Sergeant Baldy McDonalds triumph is that of a tough constitution over all the barbaric Japanese could do to make his life a torment. With other members of his unit (2/26th Battalion) Baldy moved to the Selerang Barracks at Changi following the fall of Singapore. There they stayed till a working party was called to go to Bukit Timah to build the vast national shrine erected by the Japanese to honour their dead who fell in the fight for Singapore. Here he saw fellow prisoners repeatedly struck with rifle butts and pick handles and trussed up against fences and posts with ropes round their necks to pull their heads back while water was poured into their noses and mouths a sadistic method of punishment for the most trivial offences that quickly rendered the victims unconscious. Others were beaten and knocked down where they were then kicked into unconsciousness.
On one occasion a Chinese woman with a baby tied to her back and another one expectant in the near future gave the working party to which Baldy was attached a handful of biscuits. Seeing this, the Japanese guard knocked the woman down and amid the most unearthly screams tied her up by the feet to the rafter of a shed, head downwards. As each guard passed he kicked the unfortunate woman in the face.
Here they worked till towards the end of 1942 when all working parties were recalled to Changi. In April the following year, when the ill-fated F Force left for Thailand travelling 30 in a truck for five nights and days with practically no food, Baldy went along. The story of that journey is now history the long trek by night over jungle-covered hills and along elephant pads to Shima Sonkurai, 250 miles east of Bangkok.
Here the 2/26th Battalion, with members of the 2/29th and 2/30th Battalions, began work on the Thai-Burma Railway. Here men fell ill. Night after night men succumbed to dysentery and malnutrition. Close on the heels of these diseases came the chilly death cholera which threatened to wipe out every Australian in the camp.

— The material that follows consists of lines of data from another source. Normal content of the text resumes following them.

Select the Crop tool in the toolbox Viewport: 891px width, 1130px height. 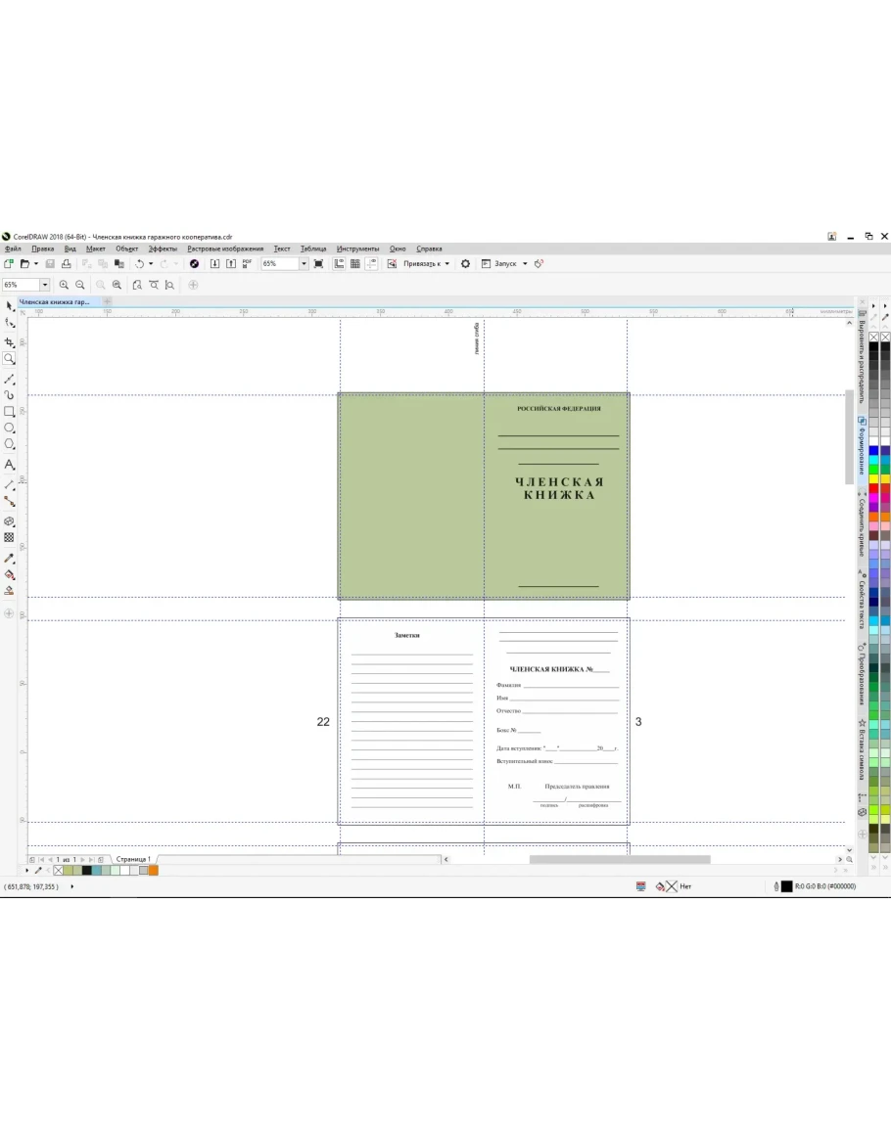(10, 342)
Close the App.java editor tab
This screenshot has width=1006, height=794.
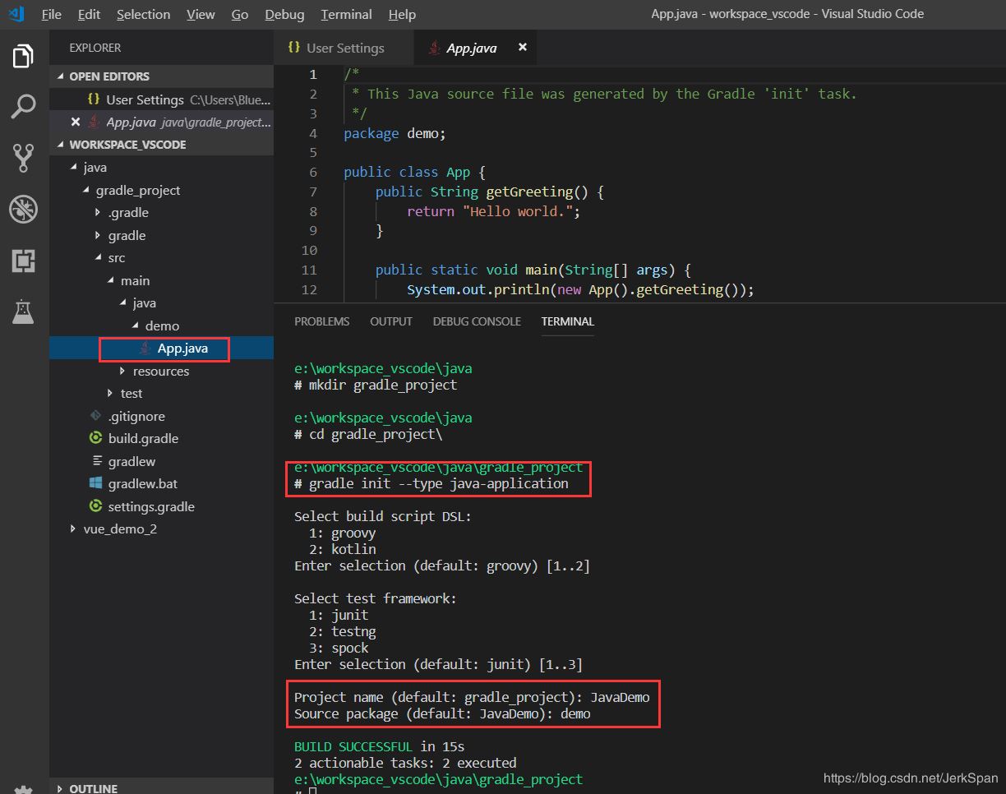(x=522, y=48)
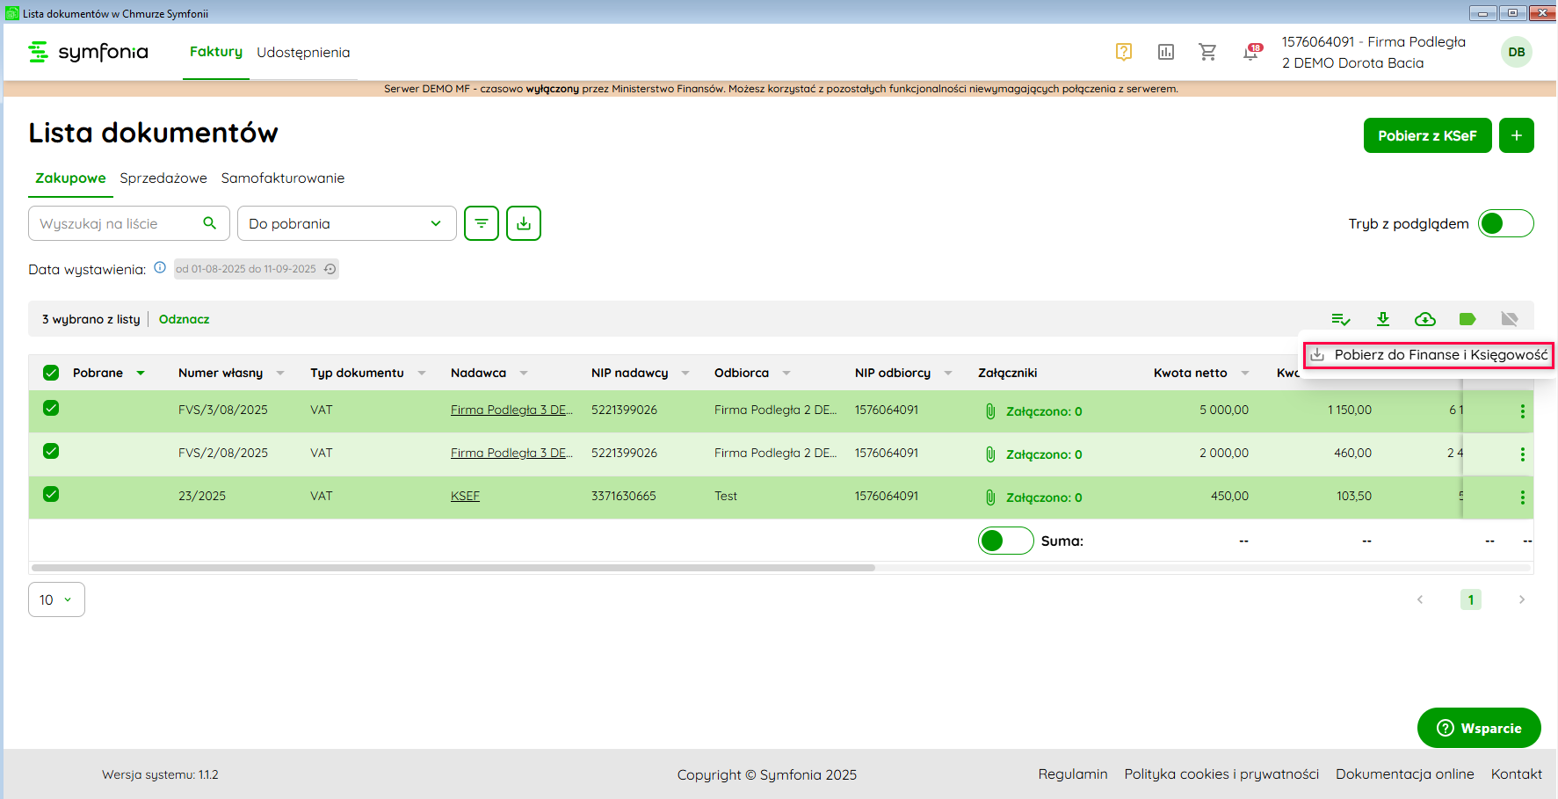Click the cloud download icon in selection toolbar
Image resolution: width=1558 pixels, height=799 pixels.
pos(1424,319)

The glow of the fires at the Cremation Point some few hundreds of yards from the camp itself showed clear and distinct in the dark of the early mornings when working parties moved off towards the jungle and the working point on the railway. Following the disinclination of the majority of officers to take out working parties owing to the moodiness and quick tempers of the engineers, NCOs were detailed.

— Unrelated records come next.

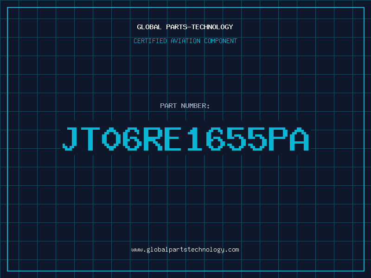Select the word GLOBAL in the header
This screenshot has width=371, height=278.
(149, 27)
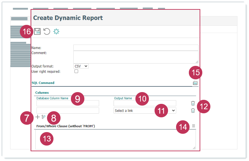
Task: Delete the first column row with trash icon
Action: 193,103
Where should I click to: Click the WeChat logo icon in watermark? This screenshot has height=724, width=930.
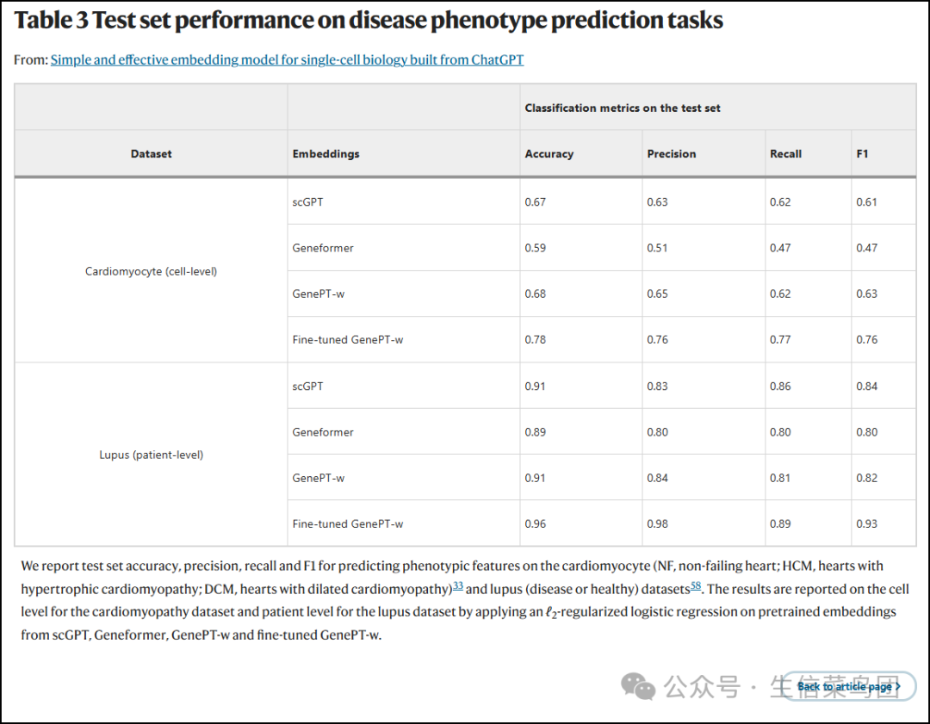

Baldy was one of them. I know I was there. With a break of 20 minutes for lunch of a cup of rice and at times a square of dried fish and occasional rests they were kept digging the heavy sodden earth till 10 and 11 each night, returning to camp most nights soaked to the skin with rain and bootless and tired out.
One NCO had charge of a light duty party men with fevers, malaria, and dysentery, who were not supposed to do anything too heavy, but were made to carry heavy logs all day in the teeming rain. By mid-day seven or eight had collapsed. Two, weaker than the rest, were detailed by one of the Japanese guards to carry a log which earlier in the day six men just managed to shift a few hundred yards. They fell down. The Jap koorad to no avail. The men were too weak. They staggered to their feet with the guard kicking them intermittently.
As they were unable to even shift the log, the guard strung them up by their wrists to a pylon of the bridge where they were beaten at intervals. Because he interceded on their behalf, the NCO was slapped about the face and later beaten with a pick handle. Later the Japanese came back and the NCO was forced to hold a heavy piece of wood above his head. Each time he dropped it, owing to the strain imposed on his arms and muscles, he was kicked in the shins and beaten while the guards sneered at him because he could not hold it for long.
With the end of the day, the other two, still tied by their wrists to the bridge with a piece of rope stretched to a stay high above their heads, were again beaten, both their arms being broken. They gritted their teeth as they were cut down and from then until late that night when the party returned to camp at 11 oclock, the half-repentant guard sat them on a log while they meditated on the Greater East Asia Co-Prosperity scheme.
This was the background against which men like Baldy struggled during those unforgettable years. These same men, once pathetic caricatures of men, now are looking for jobs. They want to forget. They want to start all over again and make for themselves a life in which they can become an integral part of the community for whom they offered so much, braved so much and suffered so much.